Saudi Arabia air strikes Yemen
People gather at the site of an air strike at a residential area near SanaaReuters

Saudi-led coalition jets have pounded Houthi targets for the second day in Yemen, including the Shi'ite rebels' stronghold of Saada in the north of the country.

Airstrikes hit the capital Sanaa and key military installations held by the Houthis, including the al-Anad Air Base in Aden in the south and the Tariq Air Base in the country's third city of Taiz. Aerial bombings also targeted a reception camp run by commanders loyal to ousted president Ali Abdullah Saleh, who backs the Shi'ite rebels.

Amnesty International said at least six children were among the 25 people killed in air strikes in Sanaa on Thursday.

The offensive, led by Saudi Arabia but supported by more than 10 countries, five of which are members of the Gulf Cooperation Council, started after Yemeni president Abd-Rabbu Hadi pleaded for help when the Houthis closed in on his government in exile in Aden.

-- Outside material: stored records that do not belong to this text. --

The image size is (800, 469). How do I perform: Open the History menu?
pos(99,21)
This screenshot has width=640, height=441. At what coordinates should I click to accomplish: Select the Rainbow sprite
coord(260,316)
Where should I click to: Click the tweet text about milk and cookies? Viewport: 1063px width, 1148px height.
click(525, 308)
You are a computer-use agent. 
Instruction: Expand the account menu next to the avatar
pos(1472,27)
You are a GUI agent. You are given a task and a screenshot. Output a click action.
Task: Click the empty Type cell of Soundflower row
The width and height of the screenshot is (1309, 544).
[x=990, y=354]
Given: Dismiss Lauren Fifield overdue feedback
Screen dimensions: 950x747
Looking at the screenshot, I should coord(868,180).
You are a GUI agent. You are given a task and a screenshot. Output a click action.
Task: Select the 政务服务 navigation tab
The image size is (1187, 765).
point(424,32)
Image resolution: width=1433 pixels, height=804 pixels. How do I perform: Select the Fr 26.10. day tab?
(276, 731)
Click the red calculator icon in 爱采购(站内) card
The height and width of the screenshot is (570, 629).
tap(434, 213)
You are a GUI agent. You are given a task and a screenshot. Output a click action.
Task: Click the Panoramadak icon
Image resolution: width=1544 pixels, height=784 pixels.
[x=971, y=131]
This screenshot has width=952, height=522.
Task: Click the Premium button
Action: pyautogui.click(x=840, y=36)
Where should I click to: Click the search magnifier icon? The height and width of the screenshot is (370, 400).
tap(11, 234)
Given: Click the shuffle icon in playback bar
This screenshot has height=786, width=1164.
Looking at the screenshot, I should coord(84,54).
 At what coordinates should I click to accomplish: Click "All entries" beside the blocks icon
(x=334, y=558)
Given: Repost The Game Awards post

A spokesman for the coalition said the military operation would continue "as long as necessary". There are no plans for the deployment of ground forces but Saudi Arabia amassed 150,000 troops on its porous border with Yemen.

Adel al-Jubair, Saudi ambassador to the US, said the first wave of airstrikes over targets in Yemen "went extremely well and with no collateral damage".

Hadi arrived in Riyadh on Thursday and plans to continue its journey to Egypt to take part in a two-day Arab League summit at the weekend as Yemen's "legitimate" president. Iran called the Saudi offensive a "dangerous step" that will worsen the crisis.

UAE, Bahrain, Kuwait, Qatar, Jordan, Morocco and Sudan are sending aircraft to Yemen. Egypt, Jordan, Sudan and Pakistan said they were ready to take part in any ground offensive targeting the Houthis.

The US said it was providing "logistical and intelligence support".